Except that LN did all the hard work in developing the improvements along with the associated high costs, whereas Woodriver just knocked the finished products off. Investing in designing or remodelling a tool has to be paid for by actually selling enough of them, which has to be harder when the market is pulled from under you by a counterfeiter. Be careful that buying the cheaper option will not eventually lead to the innovator ceasing trading and then even the copyist will no longer have a source to make too tools from and we will be back in the sorry state of no one making good tools anymore.

Mike.


----------



## CStanford (24 Nov 2014)

It's like a bank robber calling the cops when somebody steals the results of his ingenuity in robbing banks.

Your conclusion that L-N represents such a departure as to rise to something other than essentially a copy is simply wrong. Thomas Lie-Nielsen would tell you that himself. Hence, no lawsuits. He owns no patents on hand planes. None.

Mr. Holtey would tell you the same thing about his exquisitely made copies of Norris designs which themselves are derivative to an extent.


----------



## David C (24 Nov 2014)

The patents had long expired and UK Stanley had gone very far down the cost cutting route, which left us with planes that did not work. 

Many specialist planes had also been discontinued.

You may have noticed that I wrote not one word of moral judgement.

David


----------



## bugbear (24 Nov 2014)

CStanford":2eh1qiz3 said:


> Mr. Holtey would tell you the same thing about his exquisitely made copies of Norris designs which themselves are derivative to an extent.



Except for his carefully thought out and tested refinements and improvements of course, including the not minor
matter of a completely different blade bedding system. Look it up.

BugBear


----------



## CStanford (24 Nov 2014)

No David you just made a statement that they were direct copies. The moral judgment in your statement is implicit and supported especially by you having made the explicit case on other forums (if memory serves).


----------



## CStanford (24 Nov 2014)

http://www.finewoodworking.com/item/141 ... nd-stanley

Lie-Nielsen does make their planes thicker, though one wonders how much thicker if they were compared to WWII-era Stanley which strangely enough are now routinely panned for having been 'too thick and clumsy' because of a lack of quality machinist labor during the war. Thin was (is?) in at least with the vintage set...


----------



## David C (24 Nov 2014)

But Charles, you must know that they are direct copies!!


----------



## CStanford (24 Nov 2014)

90+% of the L-N design is copied, after that does it really make any difference?

When 90% of the design work is already done for you it's damned easy to make 'improvements.' But, at the end of the day all one has done is made an improved copy. Can't get upset when somebody else says to himself 'wow, good idea, I'm totally using that.'

I'm sure you've done it in your own furniture-making. You've made your share of reproductions but built the drawers to a higher standard than the original, or you made some other overall improvement in the joinery or stock selection (ductile iron instead of a brittle version of cast iron would be a corollary, no?). How many times have you read, for instance, that "so and so has built a reproduction in cherry of the mahogany original" substitute other species as you may. Same thing.

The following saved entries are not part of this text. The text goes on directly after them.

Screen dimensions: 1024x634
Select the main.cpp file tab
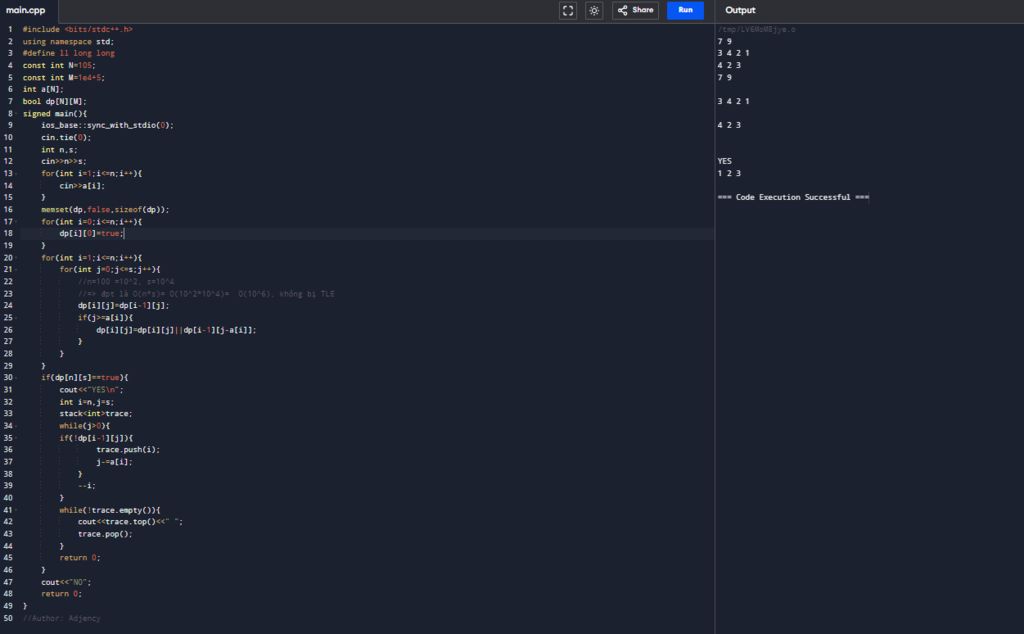pos(28,10)
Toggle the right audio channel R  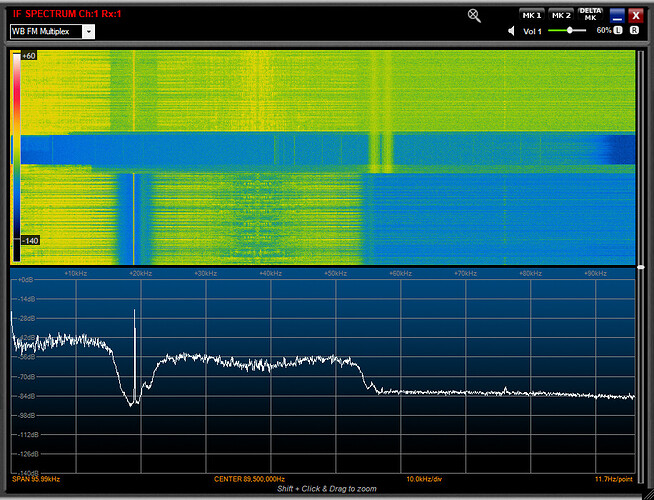click(x=635, y=31)
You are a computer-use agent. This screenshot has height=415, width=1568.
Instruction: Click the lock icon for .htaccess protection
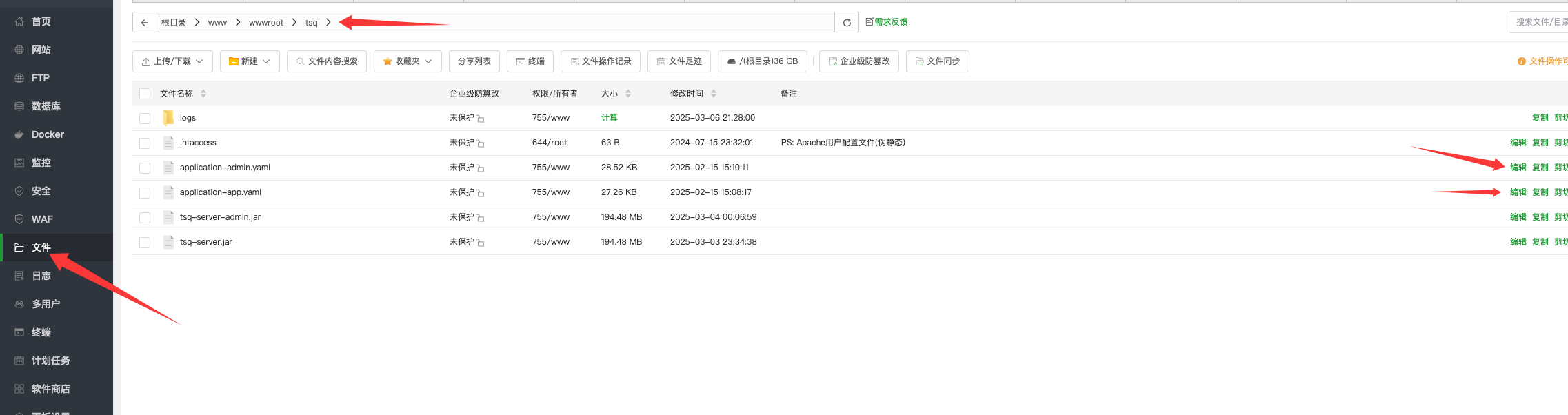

It's still a reproduction. If another woodworker (perhaps a former student) comes along and builds the same, historic piece and also makes his (or her) drawers to a higher standard have they somehow ripped you off? Building drawers to a very high standard is just a plain, good idea. You've invented nothing new. You've simply brought commonsense to the equation and perhaps a little extra time to build the piece that the original designer/maker did not have or did not care to allocate to the project or to ongoing production.


----------



## G S Haydon (24 Nov 2014)

I stayed away from this topic as I felt it would detract from finding out if the WR is a solid performer or not (and in my opinion it is very good)

On differences. The LN uses A2 the WR uses T10 High Carbon - The WR has and alternative depth adjuster detail, as I mentioned I'm not sure how much better that is but it is an "innovation" applied by WR. i think sticking with a high quality high carbon steel is also to WR's credit. It's not all about edge retention and I personally don't want to but a new sharpening medium to go with my new plane.

On the copying issue, to the best of my knowledge the LN design is not covered by a patent. Rightly or wrongly it's a competitive world. Even if products are protected by patent law the patent does expire to allow competition. If this were not the case the only automobiles we would be driving would be a version of the Karl Benz Motowaggen. LN did not break huge new ground, the best thing above all details and innovations is they made a tool that worked and worked well and surprise surprise there was a market for it.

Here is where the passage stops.